RECORDS TO USE:
____

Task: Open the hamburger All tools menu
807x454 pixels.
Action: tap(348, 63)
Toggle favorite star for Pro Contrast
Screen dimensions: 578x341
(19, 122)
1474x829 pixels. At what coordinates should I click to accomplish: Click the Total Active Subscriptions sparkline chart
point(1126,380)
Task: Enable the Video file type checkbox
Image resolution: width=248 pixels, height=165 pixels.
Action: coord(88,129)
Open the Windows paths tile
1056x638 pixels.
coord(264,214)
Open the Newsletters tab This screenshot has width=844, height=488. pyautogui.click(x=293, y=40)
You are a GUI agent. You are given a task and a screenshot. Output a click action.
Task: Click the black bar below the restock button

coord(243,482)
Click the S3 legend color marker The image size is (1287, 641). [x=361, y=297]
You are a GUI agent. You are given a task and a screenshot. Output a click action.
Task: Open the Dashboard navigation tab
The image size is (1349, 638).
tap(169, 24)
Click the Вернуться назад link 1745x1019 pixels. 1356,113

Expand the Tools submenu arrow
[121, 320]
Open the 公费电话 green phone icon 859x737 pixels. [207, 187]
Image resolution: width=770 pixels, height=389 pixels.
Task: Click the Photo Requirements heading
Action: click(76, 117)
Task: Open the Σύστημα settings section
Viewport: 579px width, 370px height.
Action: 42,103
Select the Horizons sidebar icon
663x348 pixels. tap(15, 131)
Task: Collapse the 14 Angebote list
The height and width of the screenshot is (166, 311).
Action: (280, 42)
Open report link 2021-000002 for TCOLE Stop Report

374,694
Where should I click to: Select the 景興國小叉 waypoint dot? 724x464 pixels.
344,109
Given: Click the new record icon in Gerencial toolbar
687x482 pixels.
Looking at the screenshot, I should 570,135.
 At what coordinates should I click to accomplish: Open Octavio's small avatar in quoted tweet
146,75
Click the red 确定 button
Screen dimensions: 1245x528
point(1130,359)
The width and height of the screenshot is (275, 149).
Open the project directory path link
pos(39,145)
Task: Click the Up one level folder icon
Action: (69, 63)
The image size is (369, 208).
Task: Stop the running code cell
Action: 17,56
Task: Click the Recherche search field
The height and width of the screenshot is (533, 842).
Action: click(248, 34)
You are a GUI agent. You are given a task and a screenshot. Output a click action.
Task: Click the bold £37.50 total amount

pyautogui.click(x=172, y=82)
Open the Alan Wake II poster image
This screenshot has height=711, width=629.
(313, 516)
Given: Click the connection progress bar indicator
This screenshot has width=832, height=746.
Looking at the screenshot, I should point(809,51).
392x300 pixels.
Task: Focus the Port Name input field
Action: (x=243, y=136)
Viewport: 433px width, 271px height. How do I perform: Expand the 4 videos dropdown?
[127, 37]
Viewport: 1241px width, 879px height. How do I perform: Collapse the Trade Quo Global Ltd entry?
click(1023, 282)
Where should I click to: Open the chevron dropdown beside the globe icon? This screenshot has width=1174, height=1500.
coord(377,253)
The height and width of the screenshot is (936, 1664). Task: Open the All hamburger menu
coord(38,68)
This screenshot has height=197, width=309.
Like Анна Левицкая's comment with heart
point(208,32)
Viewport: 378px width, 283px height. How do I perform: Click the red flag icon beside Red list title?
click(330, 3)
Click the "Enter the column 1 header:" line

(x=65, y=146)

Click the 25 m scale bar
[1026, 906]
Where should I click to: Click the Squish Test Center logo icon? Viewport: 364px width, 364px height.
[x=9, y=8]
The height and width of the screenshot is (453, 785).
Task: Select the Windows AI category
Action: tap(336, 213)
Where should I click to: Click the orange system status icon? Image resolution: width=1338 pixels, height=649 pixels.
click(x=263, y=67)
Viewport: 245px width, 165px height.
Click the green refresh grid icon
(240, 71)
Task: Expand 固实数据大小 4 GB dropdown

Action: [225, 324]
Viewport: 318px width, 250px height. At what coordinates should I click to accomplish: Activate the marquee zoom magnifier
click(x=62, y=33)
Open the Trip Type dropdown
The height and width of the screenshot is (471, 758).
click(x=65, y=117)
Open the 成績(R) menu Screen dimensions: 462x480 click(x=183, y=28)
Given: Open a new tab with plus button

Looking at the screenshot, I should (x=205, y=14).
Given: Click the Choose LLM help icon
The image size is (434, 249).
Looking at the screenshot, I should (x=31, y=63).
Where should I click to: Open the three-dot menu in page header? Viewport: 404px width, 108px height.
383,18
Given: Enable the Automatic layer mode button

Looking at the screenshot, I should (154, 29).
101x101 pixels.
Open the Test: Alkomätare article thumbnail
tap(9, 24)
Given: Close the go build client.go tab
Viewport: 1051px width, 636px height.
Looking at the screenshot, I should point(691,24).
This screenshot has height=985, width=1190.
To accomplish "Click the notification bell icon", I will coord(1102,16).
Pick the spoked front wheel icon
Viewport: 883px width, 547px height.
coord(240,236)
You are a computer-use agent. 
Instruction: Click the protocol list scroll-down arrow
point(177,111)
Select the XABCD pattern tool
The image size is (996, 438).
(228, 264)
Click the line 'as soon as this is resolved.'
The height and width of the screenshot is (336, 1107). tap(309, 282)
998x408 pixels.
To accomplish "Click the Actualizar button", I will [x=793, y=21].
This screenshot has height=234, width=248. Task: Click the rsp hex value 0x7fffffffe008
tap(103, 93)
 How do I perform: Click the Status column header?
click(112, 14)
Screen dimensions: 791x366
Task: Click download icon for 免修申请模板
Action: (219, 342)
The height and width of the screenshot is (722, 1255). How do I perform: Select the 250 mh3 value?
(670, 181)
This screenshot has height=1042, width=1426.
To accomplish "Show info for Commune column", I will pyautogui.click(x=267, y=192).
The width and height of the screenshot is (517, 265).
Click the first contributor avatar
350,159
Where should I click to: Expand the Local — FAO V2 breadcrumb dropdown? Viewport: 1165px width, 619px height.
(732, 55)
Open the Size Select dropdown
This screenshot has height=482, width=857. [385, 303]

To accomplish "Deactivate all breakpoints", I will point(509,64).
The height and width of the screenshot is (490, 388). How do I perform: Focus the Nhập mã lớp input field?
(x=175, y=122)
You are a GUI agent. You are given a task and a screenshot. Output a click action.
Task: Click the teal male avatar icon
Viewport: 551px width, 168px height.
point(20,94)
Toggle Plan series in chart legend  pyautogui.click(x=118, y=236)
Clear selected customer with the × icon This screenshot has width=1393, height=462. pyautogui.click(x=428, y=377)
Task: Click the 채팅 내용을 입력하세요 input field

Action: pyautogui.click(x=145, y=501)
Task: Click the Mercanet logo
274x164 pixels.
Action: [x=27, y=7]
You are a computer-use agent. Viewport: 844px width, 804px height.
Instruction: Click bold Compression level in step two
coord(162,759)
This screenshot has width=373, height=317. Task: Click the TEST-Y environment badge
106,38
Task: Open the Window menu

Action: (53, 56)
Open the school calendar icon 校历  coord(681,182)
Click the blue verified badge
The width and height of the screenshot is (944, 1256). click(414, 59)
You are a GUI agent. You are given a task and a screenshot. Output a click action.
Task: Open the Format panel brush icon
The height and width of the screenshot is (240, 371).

____

GIVEN PROBLEM:
Rewrite the listing above with "GUI agent" replaced by "interface agent" everywhere, leaving everything else unchanged.

OUTPUT OF THE TASK:
Task: Open the hamburger All tools menu
807x454 pixels.
Action: tap(348, 63)
Toggle favorite star for Pro Contrast
Screen dimensions: 578x341
(19, 122)
1474x829 pixels. At what coordinates should I click to accomplish: Click the Total Active Subscriptions sparkline chart
point(1126,380)
Task: Enable the Video file type checkbox
Image resolution: width=248 pixels, height=165 pixels.
Action: coord(88,129)
Open the Windows paths tile
1056x638 pixels.
coord(264,214)
Open the Newsletters tab This screenshot has width=844, height=488. pyautogui.click(x=293, y=40)
You are a interface agent. You are given a task and a screenshot. Output a click action.
Task: Click the black bar below the restock button

coord(243,482)
Click the S3 legend color marker The image size is (1287, 641). [x=361, y=297]
You are a interface agent. You are given a task and a screenshot. Output a click action.
Task: Open the Dashboard navigation tab
The image size is (1349, 638).
tap(169, 24)
Click the Вернуться назад link 1745x1019 pixels. 1356,113

Expand the Tools submenu arrow
[121, 320]
Open the 公费电话 green phone icon 859x737 pixels. [207, 187]
Image resolution: width=770 pixels, height=389 pixels.
Task: Click the Photo Requirements heading
Action: click(76, 117)
Task: Open the Σύστημα settings section
Viewport: 579px width, 370px height.
Action: 42,103
Select the Horizons sidebar icon
663x348 pixels. tap(15, 131)
Task: Collapse the 14 Angebote list
The height and width of the screenshot is (166, 311).
Action: (280, 42)
Open report link 2021-000002 for TCOLE Stop Report

374,694
Where should I click to: Select the 景興國小叉 waypoint dot? 724x464 pixels.
344,109
Given: Click the new record icon in Gerencial toolbar
687x482 pixels.
Looking at the screenshot, I should 570,135.
 At what coordinates should I click to accomplish: Open Octavio's small avatar in quoted tweet
146,75
Click the red 确定 button
Screen dimensions: 1245x528
point(1130,359)
The width and height of the screenshot is (275, 149).
Open the project directory path link
pos(39,145)
Task: Click the Up one level folder icon
Action: (69, 63)
The image size is (369, 208).
Task: Stop the running code cell
Action: 17,56
Task: Click the Recherche search field
The height and width of the screenshot is (533, 842).
Action: click(248, 34)
You are a interface agent. You are given a task and a screenshot. Output a click action.
Task: Click the bold £37.50 total amount

pyautogui.click(x=172, y=82)
Open the Alan Wake II poster image
This screenshot has height=711, width=629.
(313, 516)
Given: Click the connection progress bar indicator
This screenshot has width=832, height=746.
Looking at the screenshot, I should point(809,51).
392x300 pixels.
Task: Focus the Port Name input field
Action: (x=243, y=136)
Viewport: 433px width, 271px height. How do I perform: Expand the 4 videos dropdown?
[127, 37]
Viewport: 1241px width, 879px height. How do I perform: Collapse the Trade Quo Global Ltd entry?
click(1023, 282)
Where should I click to: Open the chevron dropdown beside the globe icon? This screenshot has width=1174, height=1500.
coord(377,253)
The height and width of the screenshot is (936, 1664). Task: Open the All hamburger menu
coord(38,68)
This screenshot has height=197, width=309.
Like Анна Левицкая's comment with heart
point(208,32)
Viewport: 378px width, 283px height. How do I perform: Click the red flag icon beside Red list title?
click(330, 3)
Click the "Enter the column 1 header:" line

(x=65, y=146)

Click the 25 m scale bar
[1026, 906]
Where should I click to: Click the Squish Test Center logo icon? Viewport: 364px width, 364px height.
[x=9, y=8]
The height and width of the screenshot is (453, 785).
Task: Select the Windows AI category
Action: tap(336, 213)
Where should I click to: Click the orange system status icon? Image resolution: width=1338 pixels, height=649 pixels.
click(x=263, y=67)
Viewport: 245px width, 165px height.
Click the green refresh grid icon
(240, 71)
Task: Expand 固实数据大小 4 GB dropdown

Action: [225, 324]
Viewport: 318px width, 250px height. At what coordinates should I click to accomplish: Activate the marquee zoom magnifier
click(x=62, y=33)
Open the Trip Type dropdown
The height and width of the screenshot is (471, 758).
click(x=65, y=117)
Open the 成績(R) menu Screen dimensions: 462x480 click(x=183, y=28)
Given: Open a new tab with plus button

Looking at the screenshot, I should (x=205, y=14).
Given: Click the Choose LLM help icon
The image size is (434, 249).
Looking at the screenshot, I should (x=31, y=63).
Where should I click to: Open the three-dot menu in page header? Viewport: 404px width, 108px height.
383,18
Given: Enable the Automatic layer mode button

Looking at the screenshot, I should (154, 29).
101x101 pixels.
Open the Test: Alkomätare article thumbnail
tap(9, 24)
Given: Close the go build client.go tab
Viewport: 1051px width, 636px height.
Looking at the screenshot, I should point(691,24).
This screenshot has height=985, width=1190.
To accomplish "Click the notification bell icon", I will coord(1102,16).
Pick the spoked front wheel icon
Viewport: 883px width, 547px height.
coord(240,236)
You are a computer-use agent. 
Instruction: Click the protocol list scroll-down arrow
point(177,111)
Select the XABCD pattern tool
The image size is (996, 438).
(228, 264)
Click the line 'as soon as this is resolved.'
The height and width of the screenshot is (336, 1107). tap(309, 282)
998x408 pixels.
To accomplish "Click the Actualizar button", I will [x=793, y=21].
This screenshot has height=234, width=248. Task: Click the rsp hex value 0x7fffffffe008
tap(103, 93)
 How do I perform: Click the Status column header?
click(112, 14)
Screen dimensions: 791x366
Task: Click download icon for 免修申请模板
Action: (219, 342)
The height and width of the screenshot is (722, 1255). How do I perform: Select the 250 mh3 value?
(670, 181)
This screenshot has height=1042, width=1426.
To accomplish "Show info for Commune column", I will pyautogui.click(x=267, y=192).
The width and height of the screenshot is (517, 265).
Click the first contributor avatar
350,159
Where should I click to: Expand the Local — FAO V2 breadcrumb dropdown? Viewport: 1165px width, 619px height.
(732, 55)
Open the Size Select dropdown
This screenshot has height=482, width=857. [385, 303]

To accomplish "Deactivate all breakpoints", I will point(509,64).
The height and width of the screenshot is (490, 388). How do I perform: Focus the Nhập mã lớp input field?
(x=175, y=122)
You are a interface agent. You are given a task and a screenshot. Output a click action.
Task: Click the teal male avatar icon
Viewport: 551px width, 168px height.
point(20,94)
Toggle Plan series in chart legend  pyautogui.click(x=118, y=236)
Clear selected customer with the × icon This screenshot has width=1393, height=462. pyautogui.click(x=428, y=377)
Task: Click the 채팅 내용을 입력하세요 input field

Action: pyautogui.click(x=145, y=501)
Task: Click the Mercanet logo
274x164 pixels.
Action: [x=27, y=7]
You are a computer-use agent. Viewport: 844px width, 804px height.
Instruction: Click bold Compression level in step two
coord(162,759)
This screenshot has width=373, height=317. Task: Click the TEST-Y environment badge
106,38
Task: Open the Window menu

Action: (53, 56)
Open the school calendar icon 校历  coord(681,182)
Click the blue verified badge
The width and height of the screenshot is (944, 1256). click(414, 59)
You are a interface agent. You are given a task and a screenshot. Output a click action.
Task: Open the Format panel brush icon
The height and width of the screenshot is (240, 371).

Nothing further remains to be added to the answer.